_Saved data entries_:
☆ ☆ ☆

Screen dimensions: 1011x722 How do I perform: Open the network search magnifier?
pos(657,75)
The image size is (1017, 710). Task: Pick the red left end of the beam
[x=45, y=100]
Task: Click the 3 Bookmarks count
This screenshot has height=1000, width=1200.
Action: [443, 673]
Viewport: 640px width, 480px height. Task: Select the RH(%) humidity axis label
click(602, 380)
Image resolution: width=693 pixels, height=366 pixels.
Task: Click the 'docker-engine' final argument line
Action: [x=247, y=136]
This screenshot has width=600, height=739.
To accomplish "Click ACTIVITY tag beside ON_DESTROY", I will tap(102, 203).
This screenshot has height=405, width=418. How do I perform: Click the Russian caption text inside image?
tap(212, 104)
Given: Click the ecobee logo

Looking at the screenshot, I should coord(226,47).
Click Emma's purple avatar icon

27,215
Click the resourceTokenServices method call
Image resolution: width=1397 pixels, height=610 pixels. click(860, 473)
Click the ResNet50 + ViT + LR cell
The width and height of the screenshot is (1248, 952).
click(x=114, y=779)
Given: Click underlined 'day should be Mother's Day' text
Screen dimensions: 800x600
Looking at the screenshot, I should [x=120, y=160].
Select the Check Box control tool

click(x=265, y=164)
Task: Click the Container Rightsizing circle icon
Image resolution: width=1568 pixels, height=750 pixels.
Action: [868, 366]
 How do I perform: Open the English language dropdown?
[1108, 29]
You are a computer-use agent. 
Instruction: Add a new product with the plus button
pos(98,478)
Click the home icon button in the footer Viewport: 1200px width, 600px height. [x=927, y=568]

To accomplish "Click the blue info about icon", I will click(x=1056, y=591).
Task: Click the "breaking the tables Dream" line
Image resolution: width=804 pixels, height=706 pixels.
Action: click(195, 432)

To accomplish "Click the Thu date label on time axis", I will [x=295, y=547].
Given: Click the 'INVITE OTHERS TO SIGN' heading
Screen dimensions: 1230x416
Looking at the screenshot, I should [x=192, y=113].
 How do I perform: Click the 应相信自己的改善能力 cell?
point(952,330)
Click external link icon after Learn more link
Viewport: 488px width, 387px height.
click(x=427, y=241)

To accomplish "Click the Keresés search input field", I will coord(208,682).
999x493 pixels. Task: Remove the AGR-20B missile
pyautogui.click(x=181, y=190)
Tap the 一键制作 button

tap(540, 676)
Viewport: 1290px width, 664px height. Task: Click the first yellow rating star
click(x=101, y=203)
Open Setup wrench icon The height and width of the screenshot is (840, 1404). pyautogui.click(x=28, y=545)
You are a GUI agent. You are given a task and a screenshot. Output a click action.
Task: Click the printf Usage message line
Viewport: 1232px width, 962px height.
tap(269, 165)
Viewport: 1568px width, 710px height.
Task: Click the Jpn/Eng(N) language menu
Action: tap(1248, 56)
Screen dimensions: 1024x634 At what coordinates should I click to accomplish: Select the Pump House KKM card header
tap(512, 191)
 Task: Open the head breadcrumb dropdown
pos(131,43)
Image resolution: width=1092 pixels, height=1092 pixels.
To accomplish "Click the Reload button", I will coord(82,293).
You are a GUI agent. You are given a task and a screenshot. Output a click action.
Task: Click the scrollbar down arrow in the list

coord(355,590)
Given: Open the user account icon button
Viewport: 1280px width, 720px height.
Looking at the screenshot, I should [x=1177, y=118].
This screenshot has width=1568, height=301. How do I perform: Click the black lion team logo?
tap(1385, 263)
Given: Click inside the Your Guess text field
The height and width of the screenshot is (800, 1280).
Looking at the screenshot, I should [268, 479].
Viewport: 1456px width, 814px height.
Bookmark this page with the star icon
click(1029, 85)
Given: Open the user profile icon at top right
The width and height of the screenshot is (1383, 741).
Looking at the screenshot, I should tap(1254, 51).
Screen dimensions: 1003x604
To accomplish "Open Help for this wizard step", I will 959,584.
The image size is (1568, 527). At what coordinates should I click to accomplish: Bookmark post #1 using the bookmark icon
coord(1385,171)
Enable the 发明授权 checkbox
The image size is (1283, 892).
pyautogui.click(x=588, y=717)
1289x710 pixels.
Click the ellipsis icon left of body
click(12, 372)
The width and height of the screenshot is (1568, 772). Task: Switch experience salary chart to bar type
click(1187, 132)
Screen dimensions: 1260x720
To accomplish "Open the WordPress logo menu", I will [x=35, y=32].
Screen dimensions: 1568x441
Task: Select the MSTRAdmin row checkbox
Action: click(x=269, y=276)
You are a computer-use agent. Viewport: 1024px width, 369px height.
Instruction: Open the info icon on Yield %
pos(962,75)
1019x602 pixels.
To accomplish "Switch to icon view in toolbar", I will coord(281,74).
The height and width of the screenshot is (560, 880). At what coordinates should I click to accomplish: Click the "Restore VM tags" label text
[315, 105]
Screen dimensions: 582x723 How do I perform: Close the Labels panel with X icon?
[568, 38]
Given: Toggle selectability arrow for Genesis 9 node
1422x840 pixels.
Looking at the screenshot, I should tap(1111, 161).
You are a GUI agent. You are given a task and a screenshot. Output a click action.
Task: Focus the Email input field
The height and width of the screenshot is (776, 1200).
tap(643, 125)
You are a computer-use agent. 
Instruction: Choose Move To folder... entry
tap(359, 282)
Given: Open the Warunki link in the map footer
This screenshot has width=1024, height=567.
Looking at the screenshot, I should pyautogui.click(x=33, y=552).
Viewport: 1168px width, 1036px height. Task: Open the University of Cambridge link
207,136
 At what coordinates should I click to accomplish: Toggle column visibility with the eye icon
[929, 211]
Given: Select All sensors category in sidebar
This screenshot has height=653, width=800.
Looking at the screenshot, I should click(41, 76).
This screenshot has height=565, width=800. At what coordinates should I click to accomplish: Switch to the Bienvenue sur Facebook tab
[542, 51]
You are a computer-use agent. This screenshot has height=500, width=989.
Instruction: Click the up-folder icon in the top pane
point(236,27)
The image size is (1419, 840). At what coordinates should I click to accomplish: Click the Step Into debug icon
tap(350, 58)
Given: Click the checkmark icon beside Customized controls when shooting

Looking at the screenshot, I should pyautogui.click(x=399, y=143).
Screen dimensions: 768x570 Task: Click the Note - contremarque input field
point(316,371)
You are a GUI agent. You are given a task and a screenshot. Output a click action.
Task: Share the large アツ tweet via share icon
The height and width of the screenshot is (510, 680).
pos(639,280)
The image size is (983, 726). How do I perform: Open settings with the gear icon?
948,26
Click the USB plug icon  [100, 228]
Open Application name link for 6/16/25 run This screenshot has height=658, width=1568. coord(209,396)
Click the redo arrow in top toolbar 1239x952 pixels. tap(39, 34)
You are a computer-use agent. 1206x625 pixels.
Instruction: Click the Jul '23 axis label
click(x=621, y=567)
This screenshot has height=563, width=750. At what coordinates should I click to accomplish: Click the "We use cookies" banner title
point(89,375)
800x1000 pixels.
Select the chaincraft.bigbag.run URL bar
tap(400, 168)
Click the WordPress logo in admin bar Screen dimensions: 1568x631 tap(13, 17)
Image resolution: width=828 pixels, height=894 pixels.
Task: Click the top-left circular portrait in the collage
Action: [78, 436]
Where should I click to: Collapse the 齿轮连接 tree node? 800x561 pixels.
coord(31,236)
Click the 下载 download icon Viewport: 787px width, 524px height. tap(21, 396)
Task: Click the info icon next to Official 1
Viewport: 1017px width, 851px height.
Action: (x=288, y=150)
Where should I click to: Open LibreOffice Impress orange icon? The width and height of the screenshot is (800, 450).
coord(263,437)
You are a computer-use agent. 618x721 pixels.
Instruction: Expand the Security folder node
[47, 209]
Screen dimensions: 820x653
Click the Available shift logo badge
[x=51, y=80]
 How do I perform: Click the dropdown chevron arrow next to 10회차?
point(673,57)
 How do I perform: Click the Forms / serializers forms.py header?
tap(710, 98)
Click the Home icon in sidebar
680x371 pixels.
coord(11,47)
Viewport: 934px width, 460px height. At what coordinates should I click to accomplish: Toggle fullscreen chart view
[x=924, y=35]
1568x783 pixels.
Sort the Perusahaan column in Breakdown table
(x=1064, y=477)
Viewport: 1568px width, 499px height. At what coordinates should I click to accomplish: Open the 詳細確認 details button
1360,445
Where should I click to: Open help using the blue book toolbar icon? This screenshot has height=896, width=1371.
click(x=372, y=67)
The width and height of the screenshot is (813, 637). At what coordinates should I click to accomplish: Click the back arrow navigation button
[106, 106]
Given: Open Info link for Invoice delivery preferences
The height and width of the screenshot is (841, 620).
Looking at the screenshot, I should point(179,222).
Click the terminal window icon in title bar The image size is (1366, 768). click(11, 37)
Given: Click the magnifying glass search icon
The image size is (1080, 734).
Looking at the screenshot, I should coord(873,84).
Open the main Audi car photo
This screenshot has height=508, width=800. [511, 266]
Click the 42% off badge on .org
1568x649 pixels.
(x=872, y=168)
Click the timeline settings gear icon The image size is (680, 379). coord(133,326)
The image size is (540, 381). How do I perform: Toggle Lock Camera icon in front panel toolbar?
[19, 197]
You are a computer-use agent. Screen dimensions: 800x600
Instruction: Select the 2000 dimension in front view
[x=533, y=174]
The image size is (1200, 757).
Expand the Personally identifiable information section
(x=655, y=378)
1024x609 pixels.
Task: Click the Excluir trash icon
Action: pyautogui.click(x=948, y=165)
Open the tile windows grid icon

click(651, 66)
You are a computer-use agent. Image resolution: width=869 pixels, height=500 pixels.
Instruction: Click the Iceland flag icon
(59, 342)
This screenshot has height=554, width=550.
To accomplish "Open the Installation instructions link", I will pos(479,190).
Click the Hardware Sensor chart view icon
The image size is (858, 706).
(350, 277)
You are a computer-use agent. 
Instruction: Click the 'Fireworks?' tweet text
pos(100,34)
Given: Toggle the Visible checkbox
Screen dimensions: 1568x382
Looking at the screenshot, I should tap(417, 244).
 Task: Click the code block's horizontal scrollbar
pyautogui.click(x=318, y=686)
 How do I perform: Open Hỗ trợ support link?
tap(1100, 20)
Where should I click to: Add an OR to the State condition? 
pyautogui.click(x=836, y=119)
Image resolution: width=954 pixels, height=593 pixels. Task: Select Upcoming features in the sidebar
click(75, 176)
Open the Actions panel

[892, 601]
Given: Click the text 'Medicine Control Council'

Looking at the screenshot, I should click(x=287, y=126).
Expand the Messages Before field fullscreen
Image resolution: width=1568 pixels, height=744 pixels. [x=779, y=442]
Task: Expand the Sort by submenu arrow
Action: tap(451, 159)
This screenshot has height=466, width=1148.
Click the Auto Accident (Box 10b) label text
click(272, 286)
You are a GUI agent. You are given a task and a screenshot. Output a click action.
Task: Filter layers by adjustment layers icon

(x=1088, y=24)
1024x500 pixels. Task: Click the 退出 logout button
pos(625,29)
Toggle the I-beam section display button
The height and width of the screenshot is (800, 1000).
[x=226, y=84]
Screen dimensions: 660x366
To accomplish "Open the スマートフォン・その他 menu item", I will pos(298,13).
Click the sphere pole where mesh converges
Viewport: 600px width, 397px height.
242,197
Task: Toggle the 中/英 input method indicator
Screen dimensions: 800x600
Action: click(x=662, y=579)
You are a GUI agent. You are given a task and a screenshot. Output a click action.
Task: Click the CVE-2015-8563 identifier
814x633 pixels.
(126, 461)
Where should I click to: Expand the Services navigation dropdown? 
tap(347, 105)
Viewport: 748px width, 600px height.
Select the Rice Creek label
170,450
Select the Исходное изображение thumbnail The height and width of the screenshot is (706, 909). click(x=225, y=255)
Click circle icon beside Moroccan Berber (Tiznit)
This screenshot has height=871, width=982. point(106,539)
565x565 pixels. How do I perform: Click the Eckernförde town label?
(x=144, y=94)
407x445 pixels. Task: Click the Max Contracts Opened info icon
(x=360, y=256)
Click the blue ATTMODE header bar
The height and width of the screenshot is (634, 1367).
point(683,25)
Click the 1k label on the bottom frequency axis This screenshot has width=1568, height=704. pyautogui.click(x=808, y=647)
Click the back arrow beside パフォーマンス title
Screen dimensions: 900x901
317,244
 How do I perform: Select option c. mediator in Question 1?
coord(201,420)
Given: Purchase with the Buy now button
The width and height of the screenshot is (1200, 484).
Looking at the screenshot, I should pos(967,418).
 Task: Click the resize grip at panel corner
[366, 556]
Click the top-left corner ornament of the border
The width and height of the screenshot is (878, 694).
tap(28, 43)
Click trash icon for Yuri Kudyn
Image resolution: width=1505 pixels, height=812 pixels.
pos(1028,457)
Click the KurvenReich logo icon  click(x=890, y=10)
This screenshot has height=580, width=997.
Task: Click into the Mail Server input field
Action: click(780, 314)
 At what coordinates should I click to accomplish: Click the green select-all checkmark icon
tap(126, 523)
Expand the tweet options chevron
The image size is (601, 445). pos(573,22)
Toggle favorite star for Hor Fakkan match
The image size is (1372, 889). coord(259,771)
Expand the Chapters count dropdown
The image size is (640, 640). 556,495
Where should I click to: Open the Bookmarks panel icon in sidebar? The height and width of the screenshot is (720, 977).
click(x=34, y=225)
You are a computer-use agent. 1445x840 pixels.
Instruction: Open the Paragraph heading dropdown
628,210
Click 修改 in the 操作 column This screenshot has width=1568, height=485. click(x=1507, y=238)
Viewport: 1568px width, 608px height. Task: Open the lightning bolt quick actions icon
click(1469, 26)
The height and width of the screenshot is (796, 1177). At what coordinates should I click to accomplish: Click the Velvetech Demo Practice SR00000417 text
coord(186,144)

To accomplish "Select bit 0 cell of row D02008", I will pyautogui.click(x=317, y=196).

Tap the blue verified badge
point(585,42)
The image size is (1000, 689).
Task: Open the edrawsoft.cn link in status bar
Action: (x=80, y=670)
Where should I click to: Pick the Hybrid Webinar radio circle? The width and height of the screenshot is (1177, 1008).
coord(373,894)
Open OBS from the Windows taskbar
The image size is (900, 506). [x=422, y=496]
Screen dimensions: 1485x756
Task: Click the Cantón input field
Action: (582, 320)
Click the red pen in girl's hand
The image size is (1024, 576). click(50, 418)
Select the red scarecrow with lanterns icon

☆ ☆ ☆

_Task objective_: Output the lines above between the one holding "1024x500 pixels. Task: Click" and the one holding "Click the sphere pole where mesh converges", inclusive, with nothing before or after them.

_Expected answer_:
1024x500 pixels. Task: Click the 退出 logout button
pos(625,29)
Toggle the I-beam section display button
The height and width of the screenshot is (800, 1000).
[x=226, y=84]
Screen dimensions: 660x366
To accomplish "Open the スマートフォン・その他 menu item", I will pos(298,13).
Click the sphere pole where mesh converges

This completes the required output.